• **Text segment**:
-- Opening Marker --

GratefulHead · 28/09/2014 13:52

£23k is nothing....you'd have to have several children to be eligible for the cap.

I only have one child. I was in benefits for two years, the benefits cap didn't affect me because I came nowhere near it. Suspect my "income" from benefits was less than £10k including housing benefit. (Not totally sure of exact figure).

I do know that one of my childless friends gets just £71 a week on JSA, he does get housing benefit and council tax benefit but actual cash in his hand is £71. From that he has to pay electricity, gas, water costs etc AND somehow adequately feed himself.

Most people on benefits are not actually better off. My friend still gets JSA although is about to sign off again as he has yet another zero hours contract. This one does seem to be offering g him regular work though...as a result he will be over £200 a month better off than in benefits...even taking into account his rent and council tax contribution.

Benefits as a whole are quite low. It's only if you have children that they seem generous, and children grow up leaving the non worker in a very poor place financially once those child related benefits have stopped.

Greengrow · 28/09/2014 14:00

This is our problem which we have not solved on the thread. If benefits are okay then those in work are working for nothing. If our teacher gets £1900 before childcare and housing she has bothered getting all those qualifications and working her fingers to the bone when she would have as much net income if she never left the house.

The benefits cap is very very popular both amongst labour and Tory voters by the way. It unites most of the country. At the moment although it has still not been enforced very often or very well which is pathetic, it is £500 a week including housing benefit and other benefits (£26,000 a year or £34,000 a year of before tax income). I think that is very high. The plan is to reduce it to £23,000 a year ( which is about £30k before tax if you work). That means the state will pay up to the equivalent of a £30,000 wage for people to do nothing. Still seems on the high side to me even when it comes down to this new level

GratefulHead · 28/09/2014 14:03

Yeah savvyblonde, you know the answer to that don't you?

Leave the relationship you are in and your job....you can have the same as the OP.

Hint...you will also need (like the OP) to be in a violent relationship leaving you with no option but to leave with your children to safeguard them.

Is it acceptable to you that she claims benefits in her situation? Or should we say "no sod it....you and your children can suffer"?

-- Closing Marker --

• **Task details**: From the benefits-cap forum discussion above, set down word for word the passage that opens with the words "GratefulHead · 28/09/2014 14:03" and closes with "same as the OP.".

[Collected data entries]

-- Opening Marker --

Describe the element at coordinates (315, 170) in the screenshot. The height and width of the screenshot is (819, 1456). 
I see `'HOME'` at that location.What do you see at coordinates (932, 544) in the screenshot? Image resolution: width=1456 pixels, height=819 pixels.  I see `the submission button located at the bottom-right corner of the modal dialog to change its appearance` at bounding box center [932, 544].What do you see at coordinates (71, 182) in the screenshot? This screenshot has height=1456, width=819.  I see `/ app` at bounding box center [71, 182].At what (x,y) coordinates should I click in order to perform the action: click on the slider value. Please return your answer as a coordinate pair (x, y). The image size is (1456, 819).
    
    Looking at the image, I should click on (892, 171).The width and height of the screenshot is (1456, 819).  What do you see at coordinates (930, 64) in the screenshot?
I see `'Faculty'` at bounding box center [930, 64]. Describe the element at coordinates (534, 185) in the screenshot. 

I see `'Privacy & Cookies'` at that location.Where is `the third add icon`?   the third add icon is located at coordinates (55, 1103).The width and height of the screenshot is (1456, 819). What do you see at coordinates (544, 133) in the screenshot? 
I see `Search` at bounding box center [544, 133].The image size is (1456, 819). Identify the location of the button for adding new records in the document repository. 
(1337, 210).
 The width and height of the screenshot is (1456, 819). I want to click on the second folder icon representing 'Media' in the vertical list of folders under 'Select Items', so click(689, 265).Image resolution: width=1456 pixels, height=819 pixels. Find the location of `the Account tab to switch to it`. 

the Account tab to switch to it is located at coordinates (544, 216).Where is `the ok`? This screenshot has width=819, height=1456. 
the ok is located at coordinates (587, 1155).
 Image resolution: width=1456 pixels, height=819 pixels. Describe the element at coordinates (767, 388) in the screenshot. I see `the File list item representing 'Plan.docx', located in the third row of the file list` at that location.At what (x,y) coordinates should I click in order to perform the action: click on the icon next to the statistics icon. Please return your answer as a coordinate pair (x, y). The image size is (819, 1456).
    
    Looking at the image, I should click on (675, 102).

-- Closing Marker --

• **Expected answer**:
GratefulHead · 28/09/2014 14:03

Yeah savvyblonde, you know the answer to that don't you?

Leave the relationship you are in and your job....you can have the same as the OP.